======== Selected extract ========

If you’re familiar with the name Katsushika Hokusai, you probably also know that he was one of the most celebrated artists of the Edo Period in Japan. He created woodblock prints of Mount Fuji that, to this day, remain iconic imagery of Japan. Hokusai’s name lives on through both commercial and artistic appropriation. But there’s one part of this narrative that’s often omitted from history: Hokusai had a daughter, Oei Katsushika, who was an accomplished artist in her own right.
Although the exact dates of when she lived is unknown, she was thought to have been born around 1800. As legend has it, her peculiar name was derived from おい (Japanese for, “hey, you”), which is what her father called her.
Oei established herself as an artist outside her father’s influence. But later in her life she divorced her husband and went to assist her father in his old age after he developed palsy. Only about 10 actual works have been attributed to Oei, but considering Katsushika Hokusai created some of his most famous and brilliant works towards the end of his life – “The Great Wave off Kanagawa” was published less than 10 years before his death at age 88 – it seems reasonable to wonder just how much of the work was created by Oei.
And rather than start her own school after her father’s death Oi curiously seems to disappear from public record.

======== Data records ========

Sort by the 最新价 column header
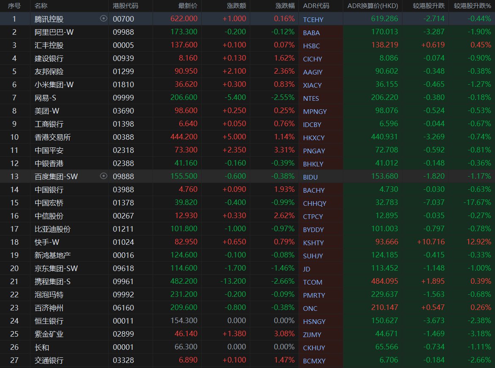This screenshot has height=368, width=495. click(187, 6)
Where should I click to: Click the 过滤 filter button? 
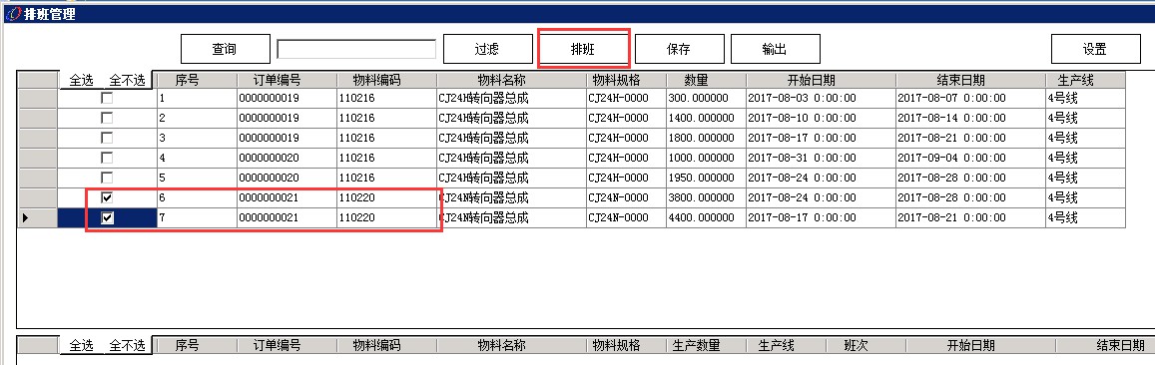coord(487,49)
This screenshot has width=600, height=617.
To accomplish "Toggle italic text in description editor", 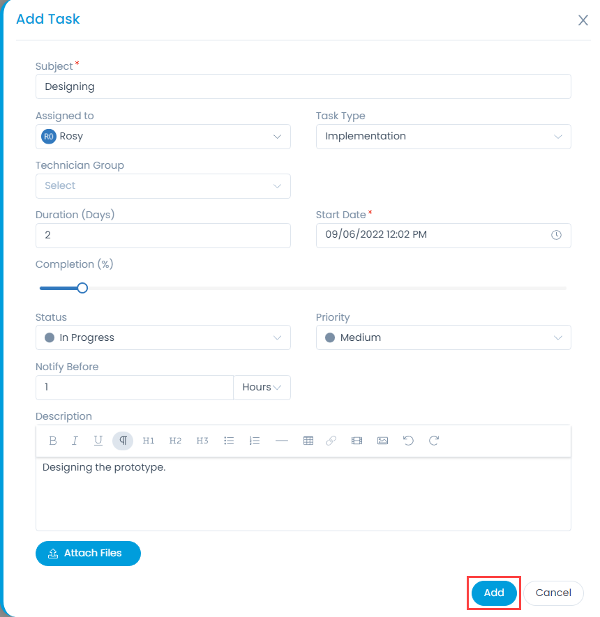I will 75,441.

========

→ The tasks:
(1) Please retype the passage on Hokusai's daughter, starting with "Oei established herself" and going on through "from public record.".
(2) Render this sentence from the passage on Hokusai's daughter in Spanish: "Oei established herself as an artist outside her father’s influence."
The records were taken from a different source than the passage on Hokusai's daughter.

→ Solved tasks:
(1)
Oei established herself as an artist outside her father’s influence. But later in her life she divorced her husband and went to assist her father in his old age after he developed palsy. Only about 10 actual works have been attributed to Oei, but considering Katsushika Hokusai created some of his most famous and brilliant works towards the end of his life – “The Great Wave off Kanagawa” was published less than 10 years before his death at age 88 – it seems reasonable to wonder just how much of the work was created by Oei.
And rather than start her own school after her father’s death Oi curiously seems to disappear from public record.

(2) Oei se consolidó como artista fuera de la influencia de su padre.